I could invest for monetary reward

Although the entrepreneurs that kiva invests in do pay interest (which may or may not be at a high rate), this interest only covers the cost of running the schemes. One of the reasons that banks don’t lend out microloans is that the cost of the paperwork and collection is relatively fixed, so for a small loan, it eats up all the potential profits. Another reason, is that banks don’t commonly exist in some of the smaller villages as there is enough business there to make it worth their while. This means that the poorest people don’t have access to capital - in a modern capitalist world, they are at a distinct disadvantage.

The reward that I get through investing in kiva is better than money though. I know that I am making a difference, improving the world, and generally fulfilling my purpose for being. I’m not going to withdraw the money and put it into my ISA - which is my default solution for all my spare or windfall money.

I could donate to charity

I donate regularly to charity and am happy to continue to do so.
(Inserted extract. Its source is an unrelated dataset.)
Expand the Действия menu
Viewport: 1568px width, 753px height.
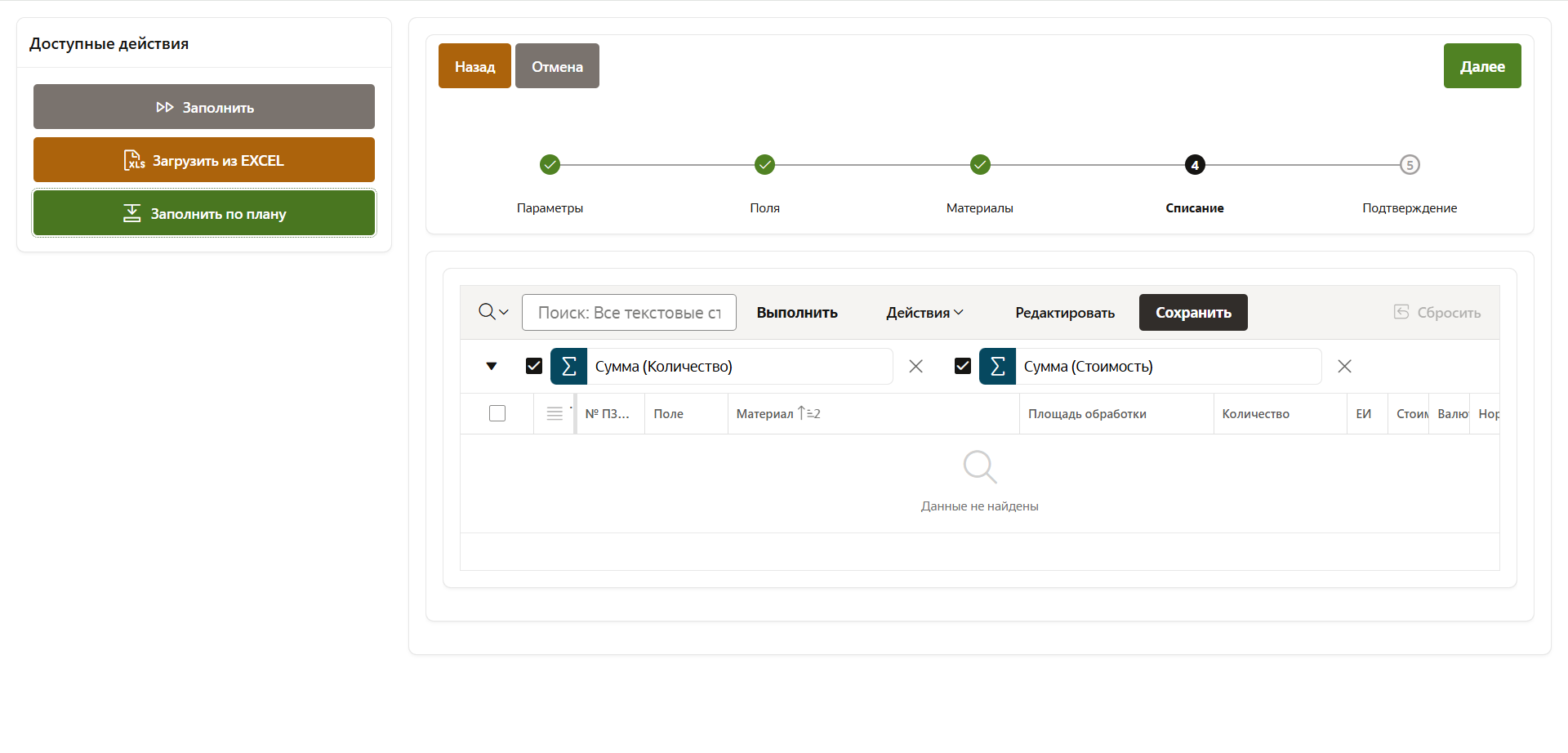924,313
The charities that I support are for causes that I believe are important, and I’m not opposed to increasing my donations. On the other hand, investing with kiva means that my money can be used again, and again, and again. The minibus driver has used the money, and now someone else can use it. And hopefully, in a years time, another person can use it, and so on.

Not everything can be solved through capitalist loans. Not every problem has a business as it’s solution. I’m going to continue to donate money to Oxfam to support their work in overseas development, but I’m also going to support some individuals in their quest to get out of the poverty trap by reinvesting my money in another loan through kiva.

I won’t, I’ll make a microcredit loan

Actually, reinvesting with kiva is pretty easy. It’s more effort to get the money out than it is to invest in a new loan. I’m quite pleased with the results, it’s nice to be able to help people out and treat them as competent and successful business people rather than deserving of sympathy.

If you’ve invested through kiva, what do you think of it? Are you opposed to microcredit for any reason? Let me know your views in the comments.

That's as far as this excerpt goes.